The growing sugar fear has propelled a rapid rise in the popularity of alternative sweeteners, like agave nectar, maple syrup, and various other sugar-free sweeteners.
And have you noticed sweet little dates and figs are becoming more popular these days?
But to take care of that persistent sweet tooth, all of the above sweeteners might just pale in comparison to honey.
Not just any honey, though. It has to be manuka honey—produced from the nectar of the manuka tree.
A bit more about it:
Manuka honey is produced by European honey bees who forage on the manuka tree, a tree grown in New Zealand and southeastern Australia.
It’s more viscous in texture and traditionally darker in color than other honey.
In general, darker honey has higher mineral contents (potassium, magnesium, iron, sodium) than lighter ones, as well as higher antioxidant levels.
Not only is manuka honey a great substitute for less healthy sugar, it even has health benefits.
In fact, it’s commonly sold as an alternative medicine—specifically for its antibacterial properties.
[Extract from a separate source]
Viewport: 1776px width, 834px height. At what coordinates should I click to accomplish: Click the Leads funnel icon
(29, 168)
Here are 6 other known health benefits:
6. Good for your teeth?
What? A sweetener that’s good for the teeth? Apparently.
There have been multiple studies that suggest Manuka honey helps prevent gingivitis and periodontal disease, mostly because of its antimicrobial powers.
Specifically, research from the School of Dentistry at the University of Otago in New Zealand found that manuka honey led to a 35 percent decrease in plaque, as well as a 35 percent decrease in bleeding in gingivitis patients.
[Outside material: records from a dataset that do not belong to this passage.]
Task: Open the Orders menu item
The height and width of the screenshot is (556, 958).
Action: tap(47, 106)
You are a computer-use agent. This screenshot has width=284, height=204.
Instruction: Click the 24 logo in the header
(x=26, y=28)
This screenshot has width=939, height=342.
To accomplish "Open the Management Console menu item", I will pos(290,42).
5. Good for your stomach and gut:
Manuka honey’s antibacterial qualities are believed to help with small intestine bacterial overgrowth (SIBO), as well as acid reflux and intestinal imbalances.
In fact, this 2013 study found that a dangerous bacteria called Clostridium—which is associated with both SIBO and acid reflux—was found to be susceptible to Manuka honey’s bactericidal effects.
4. Good for your skin:
Specifically, there’s evidence that it helps with acne and eczema.
Those who use it to treat acne and eczema have found it helps to rub the honey right onto their skin, leave it there for a few minutes and then rinse it off.
Worth a try if you’re a chronic eczema-sufferer, perhaps?
3. Good for burns and wounds:
Research from the Jundishapur Journal of Natural Pharmaceutical Products suggests manuka honey can improve wound-healing, as well as provide pain relief for burns.
2. Good for allergies
Research from Finland’s South Karelia Allergy and Environmental Institute found that honey helps allergy-sufferers in a significant way.
Participants in the study reported a 60 percent decrease in their symptoms, as well as 70 percent fewer days with severe symptoms, all the while taking half the amount of antihistamines as the controlled group.
Pretty scientifically significant!
1. Good for your sleep
Add honey to your nighttime tea, and it apparently helps the body release melatonin to the brain, which helps you sleep more restfully.
All interesting stuff!
But before you get too excited thinking that adding manuka honey to your diet will not only satiate your sweet tooth but will also make your skin look pretty, keep your gut healthy and help you sleep through the night, be warned: It is NOT cheap!
A 300-500 gram bottle can cost between $45 and $60… So use it sparingly and enjoy every last gram.